## [Action item]
Please copy exactly the lines from the top of the data through the line containing "The width and height of the screenshot is (1456, 819).", and nothing else.
── Extracted records
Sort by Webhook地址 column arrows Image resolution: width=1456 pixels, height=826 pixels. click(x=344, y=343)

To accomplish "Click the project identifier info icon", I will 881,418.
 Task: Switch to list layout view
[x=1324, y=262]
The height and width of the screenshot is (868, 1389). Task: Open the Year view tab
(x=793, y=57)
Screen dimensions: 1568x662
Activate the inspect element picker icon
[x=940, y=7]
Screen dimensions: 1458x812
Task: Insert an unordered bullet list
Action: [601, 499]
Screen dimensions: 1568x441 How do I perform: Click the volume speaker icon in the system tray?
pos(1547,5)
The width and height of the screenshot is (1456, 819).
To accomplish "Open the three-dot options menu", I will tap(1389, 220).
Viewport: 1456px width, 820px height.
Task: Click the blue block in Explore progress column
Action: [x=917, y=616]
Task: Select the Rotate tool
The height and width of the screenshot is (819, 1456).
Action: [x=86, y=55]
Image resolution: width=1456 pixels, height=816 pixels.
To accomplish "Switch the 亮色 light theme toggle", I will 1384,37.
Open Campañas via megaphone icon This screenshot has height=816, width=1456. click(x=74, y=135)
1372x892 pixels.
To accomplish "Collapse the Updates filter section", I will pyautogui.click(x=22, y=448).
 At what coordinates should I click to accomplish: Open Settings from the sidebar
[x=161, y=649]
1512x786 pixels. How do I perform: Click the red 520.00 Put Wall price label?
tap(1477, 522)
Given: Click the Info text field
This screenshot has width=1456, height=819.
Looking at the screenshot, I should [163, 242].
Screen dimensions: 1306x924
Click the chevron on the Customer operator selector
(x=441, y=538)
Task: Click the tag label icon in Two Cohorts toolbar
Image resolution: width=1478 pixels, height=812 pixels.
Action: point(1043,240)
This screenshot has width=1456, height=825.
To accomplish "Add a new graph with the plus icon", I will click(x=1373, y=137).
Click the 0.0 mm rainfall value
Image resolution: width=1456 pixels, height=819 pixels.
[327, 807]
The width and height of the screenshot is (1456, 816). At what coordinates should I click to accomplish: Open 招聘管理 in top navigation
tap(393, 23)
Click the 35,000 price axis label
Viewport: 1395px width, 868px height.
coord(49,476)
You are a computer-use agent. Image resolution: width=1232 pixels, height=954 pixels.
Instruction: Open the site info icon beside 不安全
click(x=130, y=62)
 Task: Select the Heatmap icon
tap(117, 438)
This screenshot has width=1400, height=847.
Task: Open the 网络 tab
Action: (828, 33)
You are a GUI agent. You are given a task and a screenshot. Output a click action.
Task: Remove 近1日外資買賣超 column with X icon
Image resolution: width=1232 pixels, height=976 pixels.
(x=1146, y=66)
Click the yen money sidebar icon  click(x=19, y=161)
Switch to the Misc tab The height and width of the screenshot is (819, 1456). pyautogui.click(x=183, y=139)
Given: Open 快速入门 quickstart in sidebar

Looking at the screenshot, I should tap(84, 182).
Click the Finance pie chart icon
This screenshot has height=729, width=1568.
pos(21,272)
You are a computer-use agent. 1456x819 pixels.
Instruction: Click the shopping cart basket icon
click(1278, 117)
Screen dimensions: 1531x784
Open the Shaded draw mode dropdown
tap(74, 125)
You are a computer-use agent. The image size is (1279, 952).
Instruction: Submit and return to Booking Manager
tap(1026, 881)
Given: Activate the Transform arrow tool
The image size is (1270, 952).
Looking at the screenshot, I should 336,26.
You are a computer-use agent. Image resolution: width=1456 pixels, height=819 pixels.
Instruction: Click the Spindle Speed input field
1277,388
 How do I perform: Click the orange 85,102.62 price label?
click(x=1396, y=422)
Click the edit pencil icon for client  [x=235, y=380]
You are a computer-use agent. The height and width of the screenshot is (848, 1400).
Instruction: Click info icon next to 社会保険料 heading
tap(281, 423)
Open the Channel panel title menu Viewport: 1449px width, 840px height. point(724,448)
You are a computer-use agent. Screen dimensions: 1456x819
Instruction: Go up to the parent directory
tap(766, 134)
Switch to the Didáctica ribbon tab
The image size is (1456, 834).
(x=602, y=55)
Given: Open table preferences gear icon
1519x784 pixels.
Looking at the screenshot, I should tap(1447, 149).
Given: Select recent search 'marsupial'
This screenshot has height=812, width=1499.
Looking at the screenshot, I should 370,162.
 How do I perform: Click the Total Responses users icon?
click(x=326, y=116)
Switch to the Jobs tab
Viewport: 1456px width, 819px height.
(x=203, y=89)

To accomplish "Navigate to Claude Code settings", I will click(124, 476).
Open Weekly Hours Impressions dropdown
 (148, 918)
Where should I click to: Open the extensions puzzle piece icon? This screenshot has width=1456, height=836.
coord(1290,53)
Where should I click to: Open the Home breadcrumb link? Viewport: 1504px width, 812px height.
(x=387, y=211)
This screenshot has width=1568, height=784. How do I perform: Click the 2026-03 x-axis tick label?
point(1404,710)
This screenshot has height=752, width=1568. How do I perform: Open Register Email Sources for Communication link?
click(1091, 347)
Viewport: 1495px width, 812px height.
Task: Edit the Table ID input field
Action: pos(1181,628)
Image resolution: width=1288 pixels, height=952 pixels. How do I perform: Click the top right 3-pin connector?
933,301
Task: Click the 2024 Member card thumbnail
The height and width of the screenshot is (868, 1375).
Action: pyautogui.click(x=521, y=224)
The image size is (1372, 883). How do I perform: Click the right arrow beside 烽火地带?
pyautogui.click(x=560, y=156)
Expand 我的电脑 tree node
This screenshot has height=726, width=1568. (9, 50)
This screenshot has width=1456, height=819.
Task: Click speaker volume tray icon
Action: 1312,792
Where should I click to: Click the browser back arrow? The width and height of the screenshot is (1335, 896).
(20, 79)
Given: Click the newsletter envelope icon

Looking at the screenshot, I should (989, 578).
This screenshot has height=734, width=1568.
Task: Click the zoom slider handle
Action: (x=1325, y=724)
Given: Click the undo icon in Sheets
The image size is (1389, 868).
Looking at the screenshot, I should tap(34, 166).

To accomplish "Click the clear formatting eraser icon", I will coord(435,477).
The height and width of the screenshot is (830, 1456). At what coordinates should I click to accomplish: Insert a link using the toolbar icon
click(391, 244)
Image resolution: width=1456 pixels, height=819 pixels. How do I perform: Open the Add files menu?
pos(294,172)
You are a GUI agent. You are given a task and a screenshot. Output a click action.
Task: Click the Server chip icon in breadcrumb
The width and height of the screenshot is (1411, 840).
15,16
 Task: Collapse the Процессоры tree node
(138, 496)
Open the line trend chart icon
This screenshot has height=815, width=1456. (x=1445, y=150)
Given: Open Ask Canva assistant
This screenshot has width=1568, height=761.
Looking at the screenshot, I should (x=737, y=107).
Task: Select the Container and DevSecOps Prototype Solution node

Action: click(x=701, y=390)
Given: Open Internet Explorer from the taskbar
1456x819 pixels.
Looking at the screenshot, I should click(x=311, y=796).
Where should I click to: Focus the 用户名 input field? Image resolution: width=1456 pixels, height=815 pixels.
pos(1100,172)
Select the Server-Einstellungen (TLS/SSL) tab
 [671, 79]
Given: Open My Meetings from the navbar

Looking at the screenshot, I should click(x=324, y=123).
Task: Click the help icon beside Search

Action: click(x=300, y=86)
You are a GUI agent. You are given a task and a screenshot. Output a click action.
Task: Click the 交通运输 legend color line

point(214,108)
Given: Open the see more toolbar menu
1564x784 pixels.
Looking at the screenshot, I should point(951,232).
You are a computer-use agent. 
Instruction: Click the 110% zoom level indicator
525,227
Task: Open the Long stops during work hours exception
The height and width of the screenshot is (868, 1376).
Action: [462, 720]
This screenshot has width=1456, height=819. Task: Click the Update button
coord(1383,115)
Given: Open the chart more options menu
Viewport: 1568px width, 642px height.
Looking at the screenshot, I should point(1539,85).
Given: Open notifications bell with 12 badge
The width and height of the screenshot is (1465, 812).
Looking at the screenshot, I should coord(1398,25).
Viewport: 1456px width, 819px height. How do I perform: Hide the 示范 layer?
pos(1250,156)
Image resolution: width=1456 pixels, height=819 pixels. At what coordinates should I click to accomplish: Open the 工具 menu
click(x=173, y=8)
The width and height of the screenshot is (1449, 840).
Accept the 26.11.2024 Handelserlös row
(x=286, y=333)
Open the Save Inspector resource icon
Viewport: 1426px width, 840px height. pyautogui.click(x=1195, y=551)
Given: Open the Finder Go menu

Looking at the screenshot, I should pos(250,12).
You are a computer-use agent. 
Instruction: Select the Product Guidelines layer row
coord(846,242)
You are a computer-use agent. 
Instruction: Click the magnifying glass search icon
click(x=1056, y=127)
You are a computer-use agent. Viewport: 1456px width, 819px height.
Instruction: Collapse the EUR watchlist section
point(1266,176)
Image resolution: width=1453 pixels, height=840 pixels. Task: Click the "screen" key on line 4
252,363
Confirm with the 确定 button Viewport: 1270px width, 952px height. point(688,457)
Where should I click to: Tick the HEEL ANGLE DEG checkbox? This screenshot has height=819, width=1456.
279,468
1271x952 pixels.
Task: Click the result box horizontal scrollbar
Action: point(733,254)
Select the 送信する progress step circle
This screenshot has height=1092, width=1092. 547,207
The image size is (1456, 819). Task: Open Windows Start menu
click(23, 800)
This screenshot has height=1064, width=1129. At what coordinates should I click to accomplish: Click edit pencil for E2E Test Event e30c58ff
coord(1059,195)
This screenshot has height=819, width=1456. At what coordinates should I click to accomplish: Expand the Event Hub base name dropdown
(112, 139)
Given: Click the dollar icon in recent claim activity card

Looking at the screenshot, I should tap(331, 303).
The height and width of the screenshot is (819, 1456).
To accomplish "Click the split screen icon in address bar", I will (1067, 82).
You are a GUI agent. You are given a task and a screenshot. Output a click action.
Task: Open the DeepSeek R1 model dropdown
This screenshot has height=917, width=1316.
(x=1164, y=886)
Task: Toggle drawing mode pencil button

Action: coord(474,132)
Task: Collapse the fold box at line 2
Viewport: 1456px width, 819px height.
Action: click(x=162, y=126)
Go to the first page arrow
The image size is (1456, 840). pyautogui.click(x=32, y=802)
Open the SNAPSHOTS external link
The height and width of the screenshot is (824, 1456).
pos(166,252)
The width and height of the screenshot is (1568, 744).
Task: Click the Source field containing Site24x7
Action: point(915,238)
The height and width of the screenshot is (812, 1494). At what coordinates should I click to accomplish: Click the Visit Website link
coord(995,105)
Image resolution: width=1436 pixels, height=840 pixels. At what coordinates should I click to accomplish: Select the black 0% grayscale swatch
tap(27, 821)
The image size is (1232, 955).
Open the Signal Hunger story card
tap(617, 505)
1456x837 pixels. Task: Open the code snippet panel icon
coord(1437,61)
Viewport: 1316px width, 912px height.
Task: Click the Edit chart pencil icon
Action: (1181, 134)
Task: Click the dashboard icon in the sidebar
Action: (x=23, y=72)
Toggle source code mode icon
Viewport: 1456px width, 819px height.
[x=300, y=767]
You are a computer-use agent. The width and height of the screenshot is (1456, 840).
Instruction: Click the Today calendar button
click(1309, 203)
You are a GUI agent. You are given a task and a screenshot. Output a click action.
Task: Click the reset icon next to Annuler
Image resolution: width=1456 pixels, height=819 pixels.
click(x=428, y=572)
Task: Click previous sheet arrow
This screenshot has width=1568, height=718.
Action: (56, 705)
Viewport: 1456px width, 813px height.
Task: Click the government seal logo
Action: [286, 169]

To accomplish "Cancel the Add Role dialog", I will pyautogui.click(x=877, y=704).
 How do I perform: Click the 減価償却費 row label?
────
## [Answer box]
Sort by Webhook地址 column arrows Image resolution: width=1456 pixels, height=826 pixels. click(x=344, y=343)

To accomplish "Click the project identifier info icon", I will 881,418.
 Task: Switch to list layout view
[x=1324, y=262]
The height and width of the screenshot is (868, 1389). Task: Open the Year view tab
(x=793, y=57)
Screen dimensions: 1568x662
Activate the inspect element picker icon
[x=940, y=7]
Screen dimensions: 1458x812
Task: Insert an unordered bullet list
Action: [601, 499]
Screen dimensions: 1568x441 How do I perform: Click the volume speaker icon in the system tray?
pos(1547,5)
The width and height of the screenshot is (1456, 819).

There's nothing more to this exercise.